▸ TASK
Reproduce verbatim the lines between the line holding "Locate an element on the screen. This" and the line holding "legend-item: 産業用 is", inclusive, and nothing else.

** Opening RECORD EXCERPTS block **

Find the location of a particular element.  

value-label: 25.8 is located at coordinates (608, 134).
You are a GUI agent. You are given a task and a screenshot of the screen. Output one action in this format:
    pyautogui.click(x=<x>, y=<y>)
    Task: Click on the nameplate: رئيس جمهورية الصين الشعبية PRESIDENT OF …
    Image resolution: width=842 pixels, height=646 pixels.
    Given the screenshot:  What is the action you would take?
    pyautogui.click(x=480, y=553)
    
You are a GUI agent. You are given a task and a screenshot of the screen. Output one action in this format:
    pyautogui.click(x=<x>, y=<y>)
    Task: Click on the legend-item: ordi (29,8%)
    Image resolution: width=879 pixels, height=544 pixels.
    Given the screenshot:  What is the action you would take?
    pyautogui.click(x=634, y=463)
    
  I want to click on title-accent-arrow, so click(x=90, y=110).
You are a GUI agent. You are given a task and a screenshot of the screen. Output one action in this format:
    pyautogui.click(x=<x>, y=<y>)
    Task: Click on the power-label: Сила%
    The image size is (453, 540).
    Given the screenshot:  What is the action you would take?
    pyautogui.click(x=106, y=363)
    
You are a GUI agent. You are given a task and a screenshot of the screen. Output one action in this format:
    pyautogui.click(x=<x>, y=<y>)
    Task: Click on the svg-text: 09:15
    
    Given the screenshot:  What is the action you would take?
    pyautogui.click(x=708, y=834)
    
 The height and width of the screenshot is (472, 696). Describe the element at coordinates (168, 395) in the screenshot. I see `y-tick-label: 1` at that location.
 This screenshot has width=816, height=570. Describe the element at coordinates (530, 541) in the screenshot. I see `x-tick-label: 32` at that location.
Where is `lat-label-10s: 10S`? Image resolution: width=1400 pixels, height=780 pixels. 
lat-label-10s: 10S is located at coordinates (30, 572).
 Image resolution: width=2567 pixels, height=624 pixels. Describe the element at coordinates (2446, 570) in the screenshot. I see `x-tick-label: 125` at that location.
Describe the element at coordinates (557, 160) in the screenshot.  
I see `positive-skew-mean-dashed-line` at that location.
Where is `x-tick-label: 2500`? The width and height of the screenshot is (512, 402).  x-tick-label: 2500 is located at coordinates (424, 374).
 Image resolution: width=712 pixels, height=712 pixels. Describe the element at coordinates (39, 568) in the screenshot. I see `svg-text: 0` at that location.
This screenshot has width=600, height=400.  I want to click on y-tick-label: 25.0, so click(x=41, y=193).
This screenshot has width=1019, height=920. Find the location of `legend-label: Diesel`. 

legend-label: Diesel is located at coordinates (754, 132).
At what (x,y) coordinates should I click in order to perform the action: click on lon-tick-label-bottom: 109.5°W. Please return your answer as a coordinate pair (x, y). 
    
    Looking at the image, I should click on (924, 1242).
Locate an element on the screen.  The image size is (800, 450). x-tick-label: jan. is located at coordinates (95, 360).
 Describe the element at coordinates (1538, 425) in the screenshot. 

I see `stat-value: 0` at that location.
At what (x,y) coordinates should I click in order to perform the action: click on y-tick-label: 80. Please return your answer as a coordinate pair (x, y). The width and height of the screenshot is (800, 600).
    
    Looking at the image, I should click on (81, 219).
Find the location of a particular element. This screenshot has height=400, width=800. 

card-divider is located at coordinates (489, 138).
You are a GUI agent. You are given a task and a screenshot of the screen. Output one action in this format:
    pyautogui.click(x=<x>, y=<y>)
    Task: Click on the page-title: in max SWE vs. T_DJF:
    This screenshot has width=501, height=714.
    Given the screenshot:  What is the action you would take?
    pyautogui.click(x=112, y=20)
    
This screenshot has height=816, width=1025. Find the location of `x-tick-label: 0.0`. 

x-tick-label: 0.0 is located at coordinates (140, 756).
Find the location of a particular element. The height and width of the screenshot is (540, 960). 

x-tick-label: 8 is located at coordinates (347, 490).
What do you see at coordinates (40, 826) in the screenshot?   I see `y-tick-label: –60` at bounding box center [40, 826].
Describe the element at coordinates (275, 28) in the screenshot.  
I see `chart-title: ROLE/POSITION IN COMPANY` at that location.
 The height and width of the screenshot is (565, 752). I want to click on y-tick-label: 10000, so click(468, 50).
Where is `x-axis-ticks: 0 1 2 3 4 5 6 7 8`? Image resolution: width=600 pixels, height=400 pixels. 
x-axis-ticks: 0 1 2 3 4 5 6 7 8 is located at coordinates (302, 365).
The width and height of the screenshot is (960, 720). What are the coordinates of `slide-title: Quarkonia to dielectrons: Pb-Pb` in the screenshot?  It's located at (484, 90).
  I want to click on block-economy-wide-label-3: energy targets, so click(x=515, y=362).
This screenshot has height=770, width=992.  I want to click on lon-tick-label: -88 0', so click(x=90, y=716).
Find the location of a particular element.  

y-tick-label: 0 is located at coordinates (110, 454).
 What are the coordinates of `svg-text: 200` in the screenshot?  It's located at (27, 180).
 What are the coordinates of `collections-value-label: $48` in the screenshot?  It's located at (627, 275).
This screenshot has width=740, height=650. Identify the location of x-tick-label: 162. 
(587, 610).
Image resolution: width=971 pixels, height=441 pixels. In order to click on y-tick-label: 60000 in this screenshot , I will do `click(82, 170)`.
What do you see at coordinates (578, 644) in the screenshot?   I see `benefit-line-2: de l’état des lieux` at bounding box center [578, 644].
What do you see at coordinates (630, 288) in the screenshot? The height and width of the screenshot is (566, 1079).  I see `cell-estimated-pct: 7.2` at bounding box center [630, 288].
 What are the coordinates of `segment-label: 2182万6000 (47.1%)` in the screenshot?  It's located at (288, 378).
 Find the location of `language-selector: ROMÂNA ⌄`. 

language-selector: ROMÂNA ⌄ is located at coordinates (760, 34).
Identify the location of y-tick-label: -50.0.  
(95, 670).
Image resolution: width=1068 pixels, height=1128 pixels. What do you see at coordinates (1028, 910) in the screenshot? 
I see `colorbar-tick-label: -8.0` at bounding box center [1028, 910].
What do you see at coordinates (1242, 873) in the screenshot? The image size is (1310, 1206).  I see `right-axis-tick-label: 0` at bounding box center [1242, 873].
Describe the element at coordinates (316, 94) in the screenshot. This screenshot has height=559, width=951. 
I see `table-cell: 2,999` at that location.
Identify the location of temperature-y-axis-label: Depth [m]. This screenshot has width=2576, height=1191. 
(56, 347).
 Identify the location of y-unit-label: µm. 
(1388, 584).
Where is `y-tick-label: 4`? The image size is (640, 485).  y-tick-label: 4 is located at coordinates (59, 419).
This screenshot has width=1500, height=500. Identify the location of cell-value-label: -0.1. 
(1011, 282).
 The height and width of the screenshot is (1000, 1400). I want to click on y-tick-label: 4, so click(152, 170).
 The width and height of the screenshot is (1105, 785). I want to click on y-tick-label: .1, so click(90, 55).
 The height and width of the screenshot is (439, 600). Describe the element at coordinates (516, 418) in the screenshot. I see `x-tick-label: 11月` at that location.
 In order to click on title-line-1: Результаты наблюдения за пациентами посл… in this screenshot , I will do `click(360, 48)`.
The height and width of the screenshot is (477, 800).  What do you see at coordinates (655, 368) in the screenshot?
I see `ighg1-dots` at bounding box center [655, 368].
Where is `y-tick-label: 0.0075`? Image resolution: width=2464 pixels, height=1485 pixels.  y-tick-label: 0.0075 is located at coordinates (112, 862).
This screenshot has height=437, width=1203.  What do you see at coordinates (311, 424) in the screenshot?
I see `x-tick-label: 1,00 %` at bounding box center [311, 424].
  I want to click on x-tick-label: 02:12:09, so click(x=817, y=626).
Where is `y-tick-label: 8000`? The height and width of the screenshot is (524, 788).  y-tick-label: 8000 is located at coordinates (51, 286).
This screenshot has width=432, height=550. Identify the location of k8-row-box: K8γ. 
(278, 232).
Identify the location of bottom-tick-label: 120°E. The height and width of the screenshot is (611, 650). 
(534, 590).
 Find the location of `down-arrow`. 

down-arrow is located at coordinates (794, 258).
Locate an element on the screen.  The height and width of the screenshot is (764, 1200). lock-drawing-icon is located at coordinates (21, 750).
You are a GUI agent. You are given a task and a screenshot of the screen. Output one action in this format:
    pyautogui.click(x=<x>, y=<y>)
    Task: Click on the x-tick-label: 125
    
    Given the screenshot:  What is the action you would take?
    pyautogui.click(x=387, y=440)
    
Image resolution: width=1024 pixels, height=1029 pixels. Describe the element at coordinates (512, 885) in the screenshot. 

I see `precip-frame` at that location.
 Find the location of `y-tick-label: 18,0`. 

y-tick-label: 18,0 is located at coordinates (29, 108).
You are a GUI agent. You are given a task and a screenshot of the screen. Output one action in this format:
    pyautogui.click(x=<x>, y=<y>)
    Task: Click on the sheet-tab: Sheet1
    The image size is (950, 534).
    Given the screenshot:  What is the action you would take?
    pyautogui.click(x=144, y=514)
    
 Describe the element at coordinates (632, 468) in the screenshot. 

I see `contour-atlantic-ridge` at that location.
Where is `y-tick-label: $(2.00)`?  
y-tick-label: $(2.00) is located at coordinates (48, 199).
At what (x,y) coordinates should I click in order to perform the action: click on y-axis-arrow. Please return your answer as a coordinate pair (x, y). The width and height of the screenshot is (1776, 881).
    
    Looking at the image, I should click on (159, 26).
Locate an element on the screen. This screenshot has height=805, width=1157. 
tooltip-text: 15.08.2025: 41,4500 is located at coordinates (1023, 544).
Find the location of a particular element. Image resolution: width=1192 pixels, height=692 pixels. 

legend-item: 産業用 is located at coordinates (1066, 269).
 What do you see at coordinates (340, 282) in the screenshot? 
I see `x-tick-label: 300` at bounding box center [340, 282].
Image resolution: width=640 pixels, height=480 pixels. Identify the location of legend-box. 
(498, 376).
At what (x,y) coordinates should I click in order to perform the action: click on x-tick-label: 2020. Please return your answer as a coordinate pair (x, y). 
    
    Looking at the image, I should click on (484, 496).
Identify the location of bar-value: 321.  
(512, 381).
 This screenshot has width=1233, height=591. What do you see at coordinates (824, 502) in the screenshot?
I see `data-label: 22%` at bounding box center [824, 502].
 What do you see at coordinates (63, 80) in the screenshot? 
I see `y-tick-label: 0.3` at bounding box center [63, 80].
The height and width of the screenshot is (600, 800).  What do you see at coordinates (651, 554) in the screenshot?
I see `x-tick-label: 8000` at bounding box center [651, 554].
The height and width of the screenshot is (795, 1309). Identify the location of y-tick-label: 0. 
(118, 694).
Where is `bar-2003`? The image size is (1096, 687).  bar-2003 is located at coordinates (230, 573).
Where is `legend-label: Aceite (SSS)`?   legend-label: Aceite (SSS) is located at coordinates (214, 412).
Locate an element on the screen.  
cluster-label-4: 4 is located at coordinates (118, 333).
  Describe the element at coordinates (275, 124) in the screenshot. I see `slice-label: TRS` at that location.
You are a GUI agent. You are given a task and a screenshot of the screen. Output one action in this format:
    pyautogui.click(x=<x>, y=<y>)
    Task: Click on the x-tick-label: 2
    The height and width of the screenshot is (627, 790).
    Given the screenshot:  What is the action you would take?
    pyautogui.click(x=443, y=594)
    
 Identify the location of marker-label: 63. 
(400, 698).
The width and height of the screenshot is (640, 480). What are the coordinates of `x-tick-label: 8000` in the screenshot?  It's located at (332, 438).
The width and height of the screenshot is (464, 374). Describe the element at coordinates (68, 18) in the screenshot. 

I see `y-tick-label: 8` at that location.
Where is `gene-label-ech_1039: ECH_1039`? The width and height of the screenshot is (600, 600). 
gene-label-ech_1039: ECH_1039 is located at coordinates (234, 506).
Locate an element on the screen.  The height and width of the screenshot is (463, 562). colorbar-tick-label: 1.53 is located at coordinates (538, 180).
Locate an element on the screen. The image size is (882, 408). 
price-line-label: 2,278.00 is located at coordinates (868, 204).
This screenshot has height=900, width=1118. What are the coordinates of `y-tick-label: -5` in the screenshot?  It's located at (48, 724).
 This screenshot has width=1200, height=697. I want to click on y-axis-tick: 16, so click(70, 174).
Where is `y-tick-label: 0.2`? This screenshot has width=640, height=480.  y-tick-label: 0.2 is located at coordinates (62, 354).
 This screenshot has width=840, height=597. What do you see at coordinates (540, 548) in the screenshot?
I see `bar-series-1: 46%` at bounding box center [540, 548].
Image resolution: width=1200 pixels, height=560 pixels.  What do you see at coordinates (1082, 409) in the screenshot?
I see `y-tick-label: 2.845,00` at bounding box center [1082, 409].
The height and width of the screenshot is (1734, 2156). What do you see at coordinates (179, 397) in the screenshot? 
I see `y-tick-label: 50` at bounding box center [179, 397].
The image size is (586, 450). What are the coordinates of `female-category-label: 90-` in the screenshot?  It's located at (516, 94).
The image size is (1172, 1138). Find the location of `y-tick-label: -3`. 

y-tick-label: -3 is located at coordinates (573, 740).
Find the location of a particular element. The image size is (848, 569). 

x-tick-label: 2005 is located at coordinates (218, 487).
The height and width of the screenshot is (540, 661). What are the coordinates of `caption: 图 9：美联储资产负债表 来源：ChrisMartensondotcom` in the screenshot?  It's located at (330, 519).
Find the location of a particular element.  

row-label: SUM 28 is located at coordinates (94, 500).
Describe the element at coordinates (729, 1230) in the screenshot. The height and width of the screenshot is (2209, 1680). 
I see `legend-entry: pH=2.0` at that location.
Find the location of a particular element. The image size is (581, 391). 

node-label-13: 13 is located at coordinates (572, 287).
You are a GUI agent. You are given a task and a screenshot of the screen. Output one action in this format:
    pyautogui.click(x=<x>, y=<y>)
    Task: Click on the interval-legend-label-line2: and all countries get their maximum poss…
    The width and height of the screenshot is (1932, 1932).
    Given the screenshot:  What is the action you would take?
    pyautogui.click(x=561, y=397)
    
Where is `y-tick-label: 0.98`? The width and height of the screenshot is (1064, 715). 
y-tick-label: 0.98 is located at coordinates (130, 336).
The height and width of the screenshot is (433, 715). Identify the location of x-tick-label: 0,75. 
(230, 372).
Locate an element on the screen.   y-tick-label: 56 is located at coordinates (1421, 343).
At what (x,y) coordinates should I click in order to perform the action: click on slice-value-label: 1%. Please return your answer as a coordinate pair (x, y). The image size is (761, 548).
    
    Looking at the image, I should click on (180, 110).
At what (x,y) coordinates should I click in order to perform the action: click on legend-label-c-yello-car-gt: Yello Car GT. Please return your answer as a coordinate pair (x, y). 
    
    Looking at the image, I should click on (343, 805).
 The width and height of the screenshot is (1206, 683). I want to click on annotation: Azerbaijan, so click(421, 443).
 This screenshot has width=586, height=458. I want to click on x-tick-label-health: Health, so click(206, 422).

** Closing RECORD EXCERPTS block **

▸ EXERCISE OUTPUT
Locate an element on the screen. This screenshot has height=805, width=1157. 
tooltip-text: 15.08.2025: 41,4500 is located at coordinates (1023, 544).
Find the location of a particular element. Image resolution: width=1192 pixels, height=692 pixels. 

legend-item: 産業用 is located at coordinates (1066, 269).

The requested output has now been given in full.